No parecer impulsionado pela Open Knowledge Foundation, fica claro como a cobrança coloca em risco o preceito da transparência, e de quebra, o controle social do pela sociedade civil organizada e pela imprensa.
No parecer impulsionado por nós (Carta Aberta por um Governo Digital que fomente o uso de Dados Públicos Abertos), fica claro os danos à economia, ao ecossistema de startups, e a violação ao preceito de liberdade econômica e livre concorrência.
Defensores do texto argumentam que a redação do parágrafo poderia ser melhor, e que o texto poderia, contudo, ser aprimorado com regulamentação. Mas parece evidente que com os problemas atuais, a regulação infralegal é insuficiente para conter os riscos e os problemas apontados.

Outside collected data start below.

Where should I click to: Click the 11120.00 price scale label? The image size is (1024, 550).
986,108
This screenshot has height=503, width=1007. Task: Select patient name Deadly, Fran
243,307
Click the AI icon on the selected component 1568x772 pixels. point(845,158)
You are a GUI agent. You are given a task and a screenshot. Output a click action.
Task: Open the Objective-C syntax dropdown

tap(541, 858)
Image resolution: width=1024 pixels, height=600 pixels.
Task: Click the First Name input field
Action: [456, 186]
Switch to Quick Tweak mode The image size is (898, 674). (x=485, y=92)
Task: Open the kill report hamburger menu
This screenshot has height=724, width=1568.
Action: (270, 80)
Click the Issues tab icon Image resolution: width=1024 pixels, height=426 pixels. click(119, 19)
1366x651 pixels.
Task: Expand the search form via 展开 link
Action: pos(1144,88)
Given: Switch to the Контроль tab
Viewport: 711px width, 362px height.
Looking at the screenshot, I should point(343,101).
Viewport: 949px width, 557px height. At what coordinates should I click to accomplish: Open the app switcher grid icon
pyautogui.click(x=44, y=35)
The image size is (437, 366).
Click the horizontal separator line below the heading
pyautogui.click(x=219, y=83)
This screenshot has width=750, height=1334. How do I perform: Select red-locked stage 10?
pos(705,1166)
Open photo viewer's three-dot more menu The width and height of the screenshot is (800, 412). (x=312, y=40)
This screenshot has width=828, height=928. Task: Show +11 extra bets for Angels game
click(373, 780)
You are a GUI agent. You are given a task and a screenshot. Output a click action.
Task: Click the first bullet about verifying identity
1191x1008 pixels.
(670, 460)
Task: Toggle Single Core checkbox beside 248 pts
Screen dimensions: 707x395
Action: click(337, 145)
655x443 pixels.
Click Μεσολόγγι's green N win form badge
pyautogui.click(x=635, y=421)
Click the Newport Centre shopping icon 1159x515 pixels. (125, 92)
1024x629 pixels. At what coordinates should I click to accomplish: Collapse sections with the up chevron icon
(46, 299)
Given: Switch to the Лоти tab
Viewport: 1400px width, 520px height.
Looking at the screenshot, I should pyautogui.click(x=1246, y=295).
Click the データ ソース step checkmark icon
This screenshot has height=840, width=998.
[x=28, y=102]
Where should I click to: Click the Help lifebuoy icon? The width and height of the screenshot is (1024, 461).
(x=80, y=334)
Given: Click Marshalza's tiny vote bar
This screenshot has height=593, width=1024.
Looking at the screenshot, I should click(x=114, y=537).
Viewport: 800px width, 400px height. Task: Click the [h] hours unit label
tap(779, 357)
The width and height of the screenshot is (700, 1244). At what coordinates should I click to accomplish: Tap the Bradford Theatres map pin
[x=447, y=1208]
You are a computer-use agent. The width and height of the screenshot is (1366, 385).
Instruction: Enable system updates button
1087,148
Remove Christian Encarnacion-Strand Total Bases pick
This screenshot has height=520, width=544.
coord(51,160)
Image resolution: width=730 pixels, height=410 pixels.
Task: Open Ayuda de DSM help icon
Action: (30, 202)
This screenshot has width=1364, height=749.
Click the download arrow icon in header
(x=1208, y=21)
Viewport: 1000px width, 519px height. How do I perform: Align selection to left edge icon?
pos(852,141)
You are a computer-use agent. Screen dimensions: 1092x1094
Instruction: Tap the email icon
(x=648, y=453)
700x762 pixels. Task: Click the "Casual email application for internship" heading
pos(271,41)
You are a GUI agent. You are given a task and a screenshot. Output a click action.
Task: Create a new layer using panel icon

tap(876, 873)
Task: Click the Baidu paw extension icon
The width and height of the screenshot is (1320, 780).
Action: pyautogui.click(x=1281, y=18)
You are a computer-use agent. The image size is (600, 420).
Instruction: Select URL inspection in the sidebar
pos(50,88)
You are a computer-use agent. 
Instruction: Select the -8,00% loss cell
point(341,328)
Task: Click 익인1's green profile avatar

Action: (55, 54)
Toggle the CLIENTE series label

Para quem estuda direito tributário, o pedágio é uma jabuticaba difícil de explicar. Não se enquadra nas categorias do Código Tributário Nacional e, em suma, é um terror para fiscalização. O pedágio existe hoje porque o legislador inseriu esse instrumento no ordenamento jurídico. Hoje temos que ajustar toda a doutrina para remendar o buraco legislativo criado. O resultado é uma dificuldade de promover a economia e de permitir o controle social ao mesmo tempo, o que poderia ser minimizado se ao invés de criar uma jabuticaba, tivéssemos feito melhor uso da técnica legislativa.
Cobrar por acesso a dados abertos no modelo freemium, autorizando que atores em qualquer ente, em qualquer poder, cobre por serviços premium da noite para o dia, é abrir uma caixa de pandora.
Se todos os dados estivessem abertos, o governo criaria APIs competindo de igual para igual com o setor privado. Mas não é essa a realidade, nem é isso que a redação atual exige. Hoje só o governo pode oferecer o serviço premium, e a prática mostra que o governo tem interesse em ampliar essa reserva de mercado.
O texto atual vai criando, sem debate legislativo amplo, uma reserva artificial de mercado para quem vende tecnologia no governo criar produtos que só o governo pode vender. Esse monopólio artificial é contrário ao princípio do PL de governo digital, da Lei de Liberdade Econômica, e da própria constituição.
A resposta ao “”porquê desse pedágio”” é simples: ele não cabe ali. O que precisamos é de um debate legislativo amplo sobre como financiar a produção de mais e melhores dados abertos. O espírito do legislador foi nobre, mas o texto aprovado, imperfeito. Com isso, o remédio que nos sobra hoje é o veto, e torcer para o debate legislativo revisar o tema quanto antes.
Este artigo foi escrito em parceria com Daniel Marques, diretor executivo da Associação Brasileira de Lawtechs e Legaltechs (AB2L), mestre e doutorando em Filosofia da Ciência e Ética.